#### [WHAT TO PRODUCE]
Restate each entry shown beneath this instruction, keeping its wording intact.

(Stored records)
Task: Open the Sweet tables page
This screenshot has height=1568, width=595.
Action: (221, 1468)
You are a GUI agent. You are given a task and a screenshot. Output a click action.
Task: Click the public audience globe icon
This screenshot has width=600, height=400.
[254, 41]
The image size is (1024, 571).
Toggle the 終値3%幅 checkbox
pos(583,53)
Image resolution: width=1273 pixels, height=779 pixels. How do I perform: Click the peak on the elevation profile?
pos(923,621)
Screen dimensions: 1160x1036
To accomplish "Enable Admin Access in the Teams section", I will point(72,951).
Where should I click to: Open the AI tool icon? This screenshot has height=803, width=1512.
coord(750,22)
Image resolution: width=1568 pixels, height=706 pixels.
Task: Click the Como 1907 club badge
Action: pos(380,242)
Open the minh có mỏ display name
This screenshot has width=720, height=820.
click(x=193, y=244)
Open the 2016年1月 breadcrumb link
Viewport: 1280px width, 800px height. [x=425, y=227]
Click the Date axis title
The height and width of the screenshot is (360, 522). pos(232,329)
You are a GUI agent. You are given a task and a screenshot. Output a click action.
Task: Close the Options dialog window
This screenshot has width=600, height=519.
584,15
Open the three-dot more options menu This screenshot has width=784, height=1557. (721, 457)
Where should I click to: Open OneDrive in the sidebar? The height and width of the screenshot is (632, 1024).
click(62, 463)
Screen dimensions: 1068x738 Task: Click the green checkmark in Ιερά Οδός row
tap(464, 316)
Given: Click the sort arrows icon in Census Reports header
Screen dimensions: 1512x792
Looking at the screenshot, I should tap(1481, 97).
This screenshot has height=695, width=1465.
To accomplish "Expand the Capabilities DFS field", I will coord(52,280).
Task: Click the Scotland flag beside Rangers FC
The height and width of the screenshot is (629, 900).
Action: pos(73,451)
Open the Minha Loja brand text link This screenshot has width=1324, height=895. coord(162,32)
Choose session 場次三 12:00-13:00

#### [FINISHED EXERCISE]
Task: Open the Sweet tables page
This screenshot has height=1568, width=595.
Action: (221, 1468)
You are a GUI agent. You are given a task and a screenshot. Output a click action.
Task: Click the public audience globe icon
This screenshot has width=600, height=400.
[254, 41]
The image size is (1024, 571).
Toggle the 終値3%幅 checkbox
pos(583,53)
Image resolution: width=1273 pixels, height=779 pixels. How do I perform: Click the peak on the elevation profile?
pos(923,621)
Screen dimensions: 1160x1036
To accomplish "Enable Admin Access in the Teams section", I will point(72,951).
Where should I click to: Open the AI tool icon? This screenshot has height=803, width=1512.
coord(750,22)
Image resolution: width=1568 pixels, height=706 pixels.
Task: Click the Como 1907 club badge
Action: pos(380,242)
Open the minh có mỏ display name
This screenshot has width=720, height=820.
click(x=193, y=244)
Open the 2016年1月 breadcrumb link
Viewport: 1280px width, 800px height. [x=425, y=227]
Click the Date axis title
The height and width of the screenshot is (360, 522). pos(232,329)
You are a GUI agent. You are given a task and a screenshot. Output a click action.
Task: Close the Options dialog window
This screenshot has width=600, height=519.
584,15
Open the three-dot more options menu This screenshot has width=784, height=1557. (721, 457)
Where should I click to: Open OneDrive in the sidebar? The height and width of the screenshot is (632, 1024).
click(62, 463)
Screen dimensions: 1068x738 Task: Click the green checkmark in Ιερά Οδός row
tap(464, 316)
Given: Click the sort arrows icon in Census Reports header
Screen dimensions: 1512x792
Looking at the screenshot, I should tap(1481, 97).
This screenshot has height=695, width=1465.
To accomplish "Expand the Capabilities DFS field", I will coord(52,280).
Task: Click the Scotland flag beside Rangers FC
The height and width of the screenshot is (629, 900).
Action: pos(73,451)
Open the Minha Loja brand text link This screenshot has width=1324, height=895. coord(162,32)
Choose session 場次三 12:00-13:00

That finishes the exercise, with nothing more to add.